Квартир было десять – восемь еврейских, одна русская, и ещё одна советская – бабушка-еврейка, дедушка-татарин, папа какой уж получился, русская мама и Гарик- бандит. Всех обитателей коридора он звал жидовскими мордами, а они его – гибридом.
На общей кухне вечно мыли мясо – старушки дружно постановили, что обычная говядина с рынка станет кошерной, если её два часа подержать в солёной воде и два часа в пресной. Этому предписанию наша семья следует до сих пор.
На Песах всегда была маца, которую, правда, большинство ело вперемешку с хлебом – хомец не продавали, крошек не вытряхивали. Мацу брали «у Лили». Это был частный подпольный бизнес, целая семья ходила под статьёй, под вечной угрозой, чтобы раз в год евреи города Горького могли вспомнить об Исходе и справить праздник опресноков. Лилину мацу даже я прекрасно помню, потому что её пекли и после расселения Канавина. Её всегда приносили в чемодане.
Молиться ходили в «молельный дом» там же, в Канавине. Почему он не назывался синагогой, непонятно. Может быть, потому что не было официального статуса?
Самое интересное, что вспоминает мама, конечно связано с языком, с её билингвальным детством. Все, включая Панкратовых, говорили на идише, но и русский знали все. Придёт какая-нибудь старушка с рынка, и давай рассказывать, что там произошло – по-еврейски-по-еврейски-по-еврейски-по-еврейски – и вдруг – «одним словом» (по-русски).
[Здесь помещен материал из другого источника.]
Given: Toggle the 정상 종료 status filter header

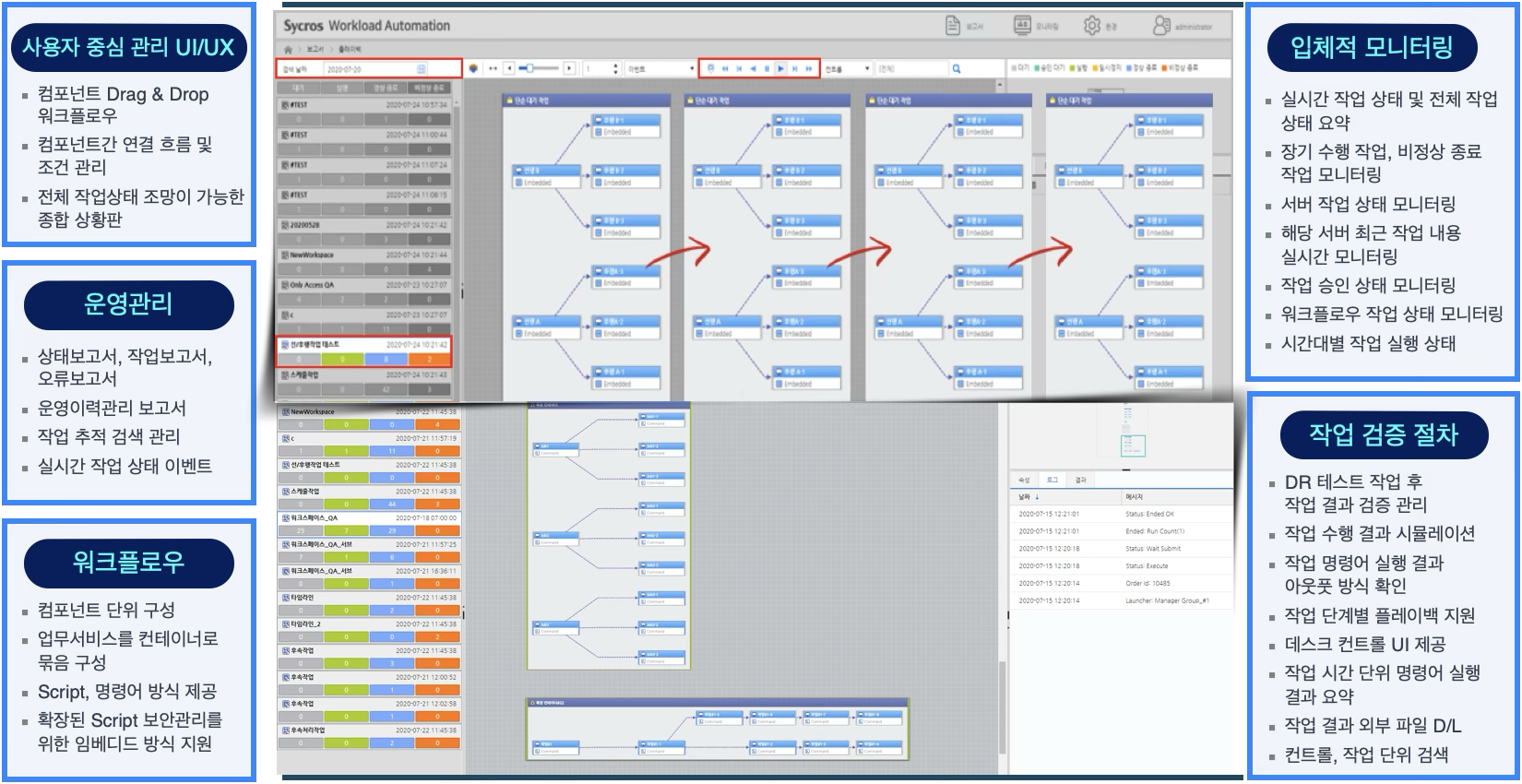Looking at the screenshot, I should tap(386, 88).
И снова – по-еврейски до бесконечности. И опять – «одним словом». Больше всего маму удивляло, что слово было не одно.
Жила в коридоре и своя поэтесса. Правда, написала она всего одно стихотворение. Но какое! В самых разных интонациях оно передавалось из уст в уста:
– Ты слышала, что Адочка сказала: «Ала гоем – мишугоем, ала иден – инвалиден».
«Ала» – это «все». Остальное, кажется, понятно и без перевода.
Рассказывает мама и о большом застолье с песнями. Сначала пели «Хава нагилу» и «Марсельезу» на идише. Потом «Шумел камыш, деревья гнулись» – по-русски. О том, что пели эту неприличную песню, детей очень просили никому не рассказывать. А про еврейские песни ничего не сказали.
А для меня идиш так и остался тайным языком взрослых. Я его не знаю.
А в вашей жизни или в жизни ваших близких было так, чтобы даже не город, а отдельный небольшой район обладал своим гением места, жил в рамках особой локальной субкультуры? Может быть, для вас до сих пор актуальны какие-то отдельные словечки или обычаи, появившиеся на этой – даже не малой, а малейшей – родине?